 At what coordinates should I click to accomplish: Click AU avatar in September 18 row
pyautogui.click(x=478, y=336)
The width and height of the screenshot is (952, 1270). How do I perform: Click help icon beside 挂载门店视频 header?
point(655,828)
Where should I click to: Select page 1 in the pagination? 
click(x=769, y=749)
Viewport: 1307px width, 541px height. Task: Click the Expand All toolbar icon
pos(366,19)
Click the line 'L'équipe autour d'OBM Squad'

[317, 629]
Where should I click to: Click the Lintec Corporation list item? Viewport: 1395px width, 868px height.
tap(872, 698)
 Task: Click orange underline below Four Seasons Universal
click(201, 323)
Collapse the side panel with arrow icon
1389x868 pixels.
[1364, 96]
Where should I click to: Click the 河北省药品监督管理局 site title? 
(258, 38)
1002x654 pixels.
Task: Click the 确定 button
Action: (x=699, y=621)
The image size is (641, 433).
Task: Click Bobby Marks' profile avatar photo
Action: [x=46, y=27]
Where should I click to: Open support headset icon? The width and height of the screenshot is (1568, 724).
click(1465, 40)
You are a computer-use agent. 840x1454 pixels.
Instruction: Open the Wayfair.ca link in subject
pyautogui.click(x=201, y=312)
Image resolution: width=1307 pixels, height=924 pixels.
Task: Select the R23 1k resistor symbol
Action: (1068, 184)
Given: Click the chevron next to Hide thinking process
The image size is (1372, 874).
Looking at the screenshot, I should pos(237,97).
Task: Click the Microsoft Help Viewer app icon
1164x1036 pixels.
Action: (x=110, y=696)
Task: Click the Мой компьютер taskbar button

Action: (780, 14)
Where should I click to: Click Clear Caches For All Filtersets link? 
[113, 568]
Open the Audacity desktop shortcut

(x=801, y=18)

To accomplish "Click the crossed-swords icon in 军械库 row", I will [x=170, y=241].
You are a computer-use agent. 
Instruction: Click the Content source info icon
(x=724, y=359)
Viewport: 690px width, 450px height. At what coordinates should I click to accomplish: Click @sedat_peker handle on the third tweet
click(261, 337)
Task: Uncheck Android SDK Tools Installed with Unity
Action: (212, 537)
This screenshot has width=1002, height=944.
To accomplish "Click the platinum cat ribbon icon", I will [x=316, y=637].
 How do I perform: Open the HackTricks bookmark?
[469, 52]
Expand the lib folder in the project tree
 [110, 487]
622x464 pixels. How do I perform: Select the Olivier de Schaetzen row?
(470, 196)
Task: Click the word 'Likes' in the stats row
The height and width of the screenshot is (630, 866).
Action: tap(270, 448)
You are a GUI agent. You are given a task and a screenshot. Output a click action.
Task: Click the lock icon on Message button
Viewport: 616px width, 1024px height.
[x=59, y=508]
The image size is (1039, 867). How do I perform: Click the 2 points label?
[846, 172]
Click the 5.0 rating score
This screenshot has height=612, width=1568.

^^^^^^^^^^^^^^^^

Tarea
Copia de nuevo todas las líneas de arriba y cambia "pagination" por "page navigation". No toques nada más.

Respuesta escrita
 At what coordinates should I click to accomplish: Click AU avatar in September 18 row
pyautogui.click(x=478, y=336)
The width and height of the screenshot is (952, 1270). How do I perform: Click help icon beside 挂载门店视频 header?
point(655,828)
Where should I click to: Select page 1 in the page navigation? 
click(x=769, y=749)
Viewport: 1307px width, 541px height. Task: Click the Expand All toolbar icon
pos(366,19)
Click the line 'L'équipe autour d'OBM Squad'

[317, 629]
Where should I click to: Click the Lintec Corporation list item? Viewport: 1395px width, 868px height.
tap(872, 698)
 Task: Click orange underline below Four Seasons Universal
click(201, 323)
Collapse the side panel with arrow icon
1389x868 pixels.
[1364, 96]
Where should I click to: Click the 河北省药品监督管理局 site title? 
(258, 38)
1002x654 pixels.
Task: Click the 确定 button
Action: (x=699, y=621)
The image size is (641, 433).
Task: Click Bobby Marks' profile avatar photo
Action: [x=46, y=27]
Where should I click to: Open support headset icon? The width and height of the screenshot is (1568, 724).
click(1465, 40)
You are a computer-use agent. 840x1454 pixels.
Instruction: Open the Wayfair.ca link in subject
pyautogui.click(x=201, y=312)
Image resolution: width=1307 pixels, height=924 pixels.
Task: Select the R23 1k resistor symbol
Action: (1068, 184)
Given: Click the chevron next to Hide thinking process
The image size is (1372, 874).
Looking at the screenshot, I should pos(237,97).
Task: Click the Microsoft Help Viewer app icon
1164x1036 pixels.
Action: (x=110, y=696)
Task: Click the Мой компьютер taskbar button

Action: (780, 14)
Where should I click to: Click Clear Caches For All Filtersets link? 
[113, 568]
Open the Audacity desktop shortcut

(x=801, y=18)

To accomplish "Click the crossed-swords icon in 军械库 row", I will [x=170, y=241].
You are a computer-use agent. 
Instruction: Click the Content source info icon
(x=724, y=359)
Viewport: 690px width, 450px height. At what coordinates should I click to accomplish: Click @sedat_peker handle on the third tweet
click(261, 337)
Task: Uncheck Android SDK Tools Installed with Unity
Action: (212, 537)
This screenshot has width=1002, height=944.
To accomplish "Click the platinum cat ribbon icon", I will [x=316, y=637].
 How do I perform: Open the HackTricks bookmark?
[469, 52]
Expand the lib folder in the project tree
 [110, 487]
622x464 pixels. How do I perform: Select the Olivier de Schaetzen row?
(470, 196)
Task: Click the word 'Likes' in the stats row
The height and width of the screenshot is (630, 866).
Action: tap(270, 448)
You are a GUI agent. You are given a task and a screenshot. Output a click action.
Task: Click the lock icon on Message button
Viewport: 616px width, 1024px height.
[x=59, y=508]
The image size is (1039, 867). How do I perform: Click the 2 points label?
[846, 172]
Click the 5.0 rating score
This screenshot has height=612, width=1568.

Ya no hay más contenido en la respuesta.